Amené au monde du théâtre grâce à l’impulsion des personnalités de l’avant-garde de l’art de la scène, il a entretenu pour sa part un dialogue plus avec le discours qu’avec l’oeuvre théâtrale. Il a puisé chez les rénovateurs de la scène le matériau qui l’intéressait sans les accompagner dans leurs conceptions extrêmes. A une époque où Craig, Meyerhold prêchent un art « libéré de la tyrannie du mot »903, où les travaux des plasticiens du théâtre, tels les expressionnistes allemands ou l’avant-garde russe, font preuve d’inventivité formelle et coloriste pour atteindre une création visuelle indépendante de l’oeuvre, Munch pour sa part réitère son attachement viscéral au texte.

• [Extraits de données]
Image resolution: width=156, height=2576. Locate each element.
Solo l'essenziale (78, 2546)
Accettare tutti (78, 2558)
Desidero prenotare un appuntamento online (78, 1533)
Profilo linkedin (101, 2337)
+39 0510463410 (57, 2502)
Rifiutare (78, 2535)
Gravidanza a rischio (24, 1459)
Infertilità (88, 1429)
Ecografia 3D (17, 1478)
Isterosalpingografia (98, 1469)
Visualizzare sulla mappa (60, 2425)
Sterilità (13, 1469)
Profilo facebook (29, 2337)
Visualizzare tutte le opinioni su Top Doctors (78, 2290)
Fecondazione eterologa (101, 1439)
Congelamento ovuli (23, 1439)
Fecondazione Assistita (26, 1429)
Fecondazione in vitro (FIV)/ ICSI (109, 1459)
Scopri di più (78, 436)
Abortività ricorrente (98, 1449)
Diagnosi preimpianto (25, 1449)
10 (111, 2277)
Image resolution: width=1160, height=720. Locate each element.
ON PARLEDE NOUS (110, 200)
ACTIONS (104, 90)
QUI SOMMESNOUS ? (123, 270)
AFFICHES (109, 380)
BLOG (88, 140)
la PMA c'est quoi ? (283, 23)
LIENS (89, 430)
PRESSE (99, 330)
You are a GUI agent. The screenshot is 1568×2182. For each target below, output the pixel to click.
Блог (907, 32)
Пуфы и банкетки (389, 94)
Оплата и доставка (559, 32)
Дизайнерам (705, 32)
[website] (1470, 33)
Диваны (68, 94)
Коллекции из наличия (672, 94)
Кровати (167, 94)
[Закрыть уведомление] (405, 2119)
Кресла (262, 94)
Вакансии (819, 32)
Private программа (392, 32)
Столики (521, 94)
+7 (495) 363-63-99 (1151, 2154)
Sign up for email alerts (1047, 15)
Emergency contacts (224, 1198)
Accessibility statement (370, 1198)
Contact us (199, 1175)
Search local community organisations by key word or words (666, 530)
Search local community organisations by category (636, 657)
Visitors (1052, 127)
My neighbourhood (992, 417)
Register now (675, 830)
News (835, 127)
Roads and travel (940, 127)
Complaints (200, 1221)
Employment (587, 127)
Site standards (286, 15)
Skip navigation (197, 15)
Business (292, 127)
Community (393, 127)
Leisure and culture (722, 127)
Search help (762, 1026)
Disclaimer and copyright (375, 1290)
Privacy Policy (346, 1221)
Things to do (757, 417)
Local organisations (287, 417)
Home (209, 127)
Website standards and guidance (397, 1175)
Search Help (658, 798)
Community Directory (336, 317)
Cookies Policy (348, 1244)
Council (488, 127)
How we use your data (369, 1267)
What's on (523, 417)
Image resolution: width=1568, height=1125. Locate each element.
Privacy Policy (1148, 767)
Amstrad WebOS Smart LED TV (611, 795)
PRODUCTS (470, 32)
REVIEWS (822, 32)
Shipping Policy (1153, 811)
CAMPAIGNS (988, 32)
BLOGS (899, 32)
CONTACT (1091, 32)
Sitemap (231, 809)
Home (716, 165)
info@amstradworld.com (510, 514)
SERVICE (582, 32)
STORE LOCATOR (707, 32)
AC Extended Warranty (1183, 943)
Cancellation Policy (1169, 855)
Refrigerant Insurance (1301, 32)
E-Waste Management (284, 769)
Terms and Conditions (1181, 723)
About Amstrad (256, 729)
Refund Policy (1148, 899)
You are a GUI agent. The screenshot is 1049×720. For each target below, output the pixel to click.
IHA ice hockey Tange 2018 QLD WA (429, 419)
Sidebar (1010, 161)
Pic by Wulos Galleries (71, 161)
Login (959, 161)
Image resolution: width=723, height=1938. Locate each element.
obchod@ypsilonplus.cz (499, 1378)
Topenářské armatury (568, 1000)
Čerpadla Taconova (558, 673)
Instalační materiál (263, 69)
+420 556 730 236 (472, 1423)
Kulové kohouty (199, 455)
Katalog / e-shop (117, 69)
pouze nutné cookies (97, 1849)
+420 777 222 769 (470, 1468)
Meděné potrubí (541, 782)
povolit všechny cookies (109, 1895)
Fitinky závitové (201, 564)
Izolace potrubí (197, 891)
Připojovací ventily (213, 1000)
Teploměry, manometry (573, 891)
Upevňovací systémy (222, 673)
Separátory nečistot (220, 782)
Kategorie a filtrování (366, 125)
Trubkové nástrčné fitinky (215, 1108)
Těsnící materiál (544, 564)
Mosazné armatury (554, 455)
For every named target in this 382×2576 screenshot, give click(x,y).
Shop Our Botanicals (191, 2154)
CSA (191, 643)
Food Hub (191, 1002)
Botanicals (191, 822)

• [Tâches]
- A) D'après le passage sur Munch et le théâtre, qui prêche un art « libéré de la tyrannie du mot » ?
- B) Rédigez la suite du passage sur Munch et le théâtre, à partir de sa dernière phrase.
Il n'est pas nécessaire de consulter les données.

• [Réponses par tâche]
- A) Craig et Meyerhold.

- B)
Un texte qu’il ne traite pas moins en homme du XXe siècle, inscrit dans la problématique de la « nouvelle narration ». Non seulement il réactualise les propos de l’auteur, mais il les discute, les interprète, réagit en fonction de sa sensibilité et de son vécu, se révélant encore une fois essentiellement lecteur, car il se défait de la responsabilité qu’ a l’illustrateur ou le scénographe de re-présenter le texte d’un auteur à un tiers et s’octroie en revanche le droit d’interpréter ce texte arbitrairement selon le seul critère de sa subjectivité.
Pour donner corps à cet imaginaire dont il n’est pas l’initiateur, mais un relais actif, Munch puise dans son propre vocabulaire formel. Dès lors, le lien viscéral qu’il entretient avec son art, qui se reflète dans son iconographie privée, est projeté dans ce monde fictif qui devient objet d’appropriation intime comme toute source d’inspiration soumise à la subjectivité de l’artiste. Munch en effet ne peut interpréter le langage d’Ibsen que par le sien propre, un langage à la fois symbolique et expressionniste, reposant sur un emploi de pathos formulae hérités de son expérience personnelle. Ce faisant, l’artiste abandonne peu à peu le texte pour renouer avec son propre univers.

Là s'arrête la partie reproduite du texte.